Por eso recomienda dedicar unos minutos a informarse y verificar cómo operan los delitos más comunes: robos con falsos repartidores, asaltos en restaurantes, choques provocados para obligar a bajar del vehículo o seguimientos tras retirar dinero. Conocer esas modalidades no es vivir con miedo; es ganar control y reducir la sorpresa.


A partir de esa información, el experto propone construir una estrategia práctica con varios frentes:


1. Casa segura como base.


El primer lugar donde una persona debe sentirse protegida es su hogar.

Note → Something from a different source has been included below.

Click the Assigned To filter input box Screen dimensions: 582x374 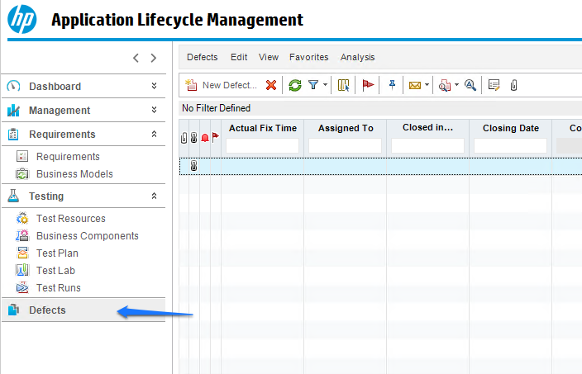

Ivanovich destaca el valor de alarmas, cámaras y buenas chapas como medidas disuasivas. Su razonamiento es simple: el delincuente busca lo fácil y evita el ruido o la exposición.


2. Logística para complicar al delincuente.


Gran parte de la autoprotección, explica, es logística. Por ejemplo, si una persona debe retirar dinero, sugiere pensar en entornos que permitan detectar seguimiento, como un centro comercial: moverse dentro, subir y bajar escaleras, observar y confirmar si alguien sigue. La idea no es vender el centro comercial como "seguro", sino como un espacio que puede facilitar la detección de vigilancia antes de salir a la calle.


3. Conciencia situacional: salir del "modo blanco".


Ivanovich afirma que una de las herramientas más poderosas del delincuente es la falta de atención de la víctima. Propone estar en un estado de alerta moderado, consciente de lo que ocurre alrededor (aproximadamente a 10 metros), sin obsesionarse. Esto incluye guardar el celular al caminar, usar la visión periférica y estar presente.


4. Identificar puntos críticos y "línea base".


Hay momentos donde se debe subir el nivel de atención: al entrar al edificio, a la cochera o a la casa. Allí recomienda conocer la "línea base" (lo normal del lugar). Si algo se sale de esa normalidad —por ejemplo, alguien merodeando sin sentido— es mejor dar una vuelta, esperar o cambiar la rutina.


5. Plan familiar y palabras clave.


Ante extorsiones o secuestros virtuales, Ivanovich insiste en un plan familiar de protección, incluyendo palabras clave para validar emergencias reales. También recomienda cortar llamadas extorsivas: el objetivo de estas llamadas es activar miedo y bloquear la parte racional.


El mensaje final es contundente: no se trata de normalizar la inseguridad, sino de aprender a convivir con ella mientras se exigen soluciones estructurales. Con información, planificación y hábitos, el riesgo no desaparece, pero sí puede gestionarse mejor.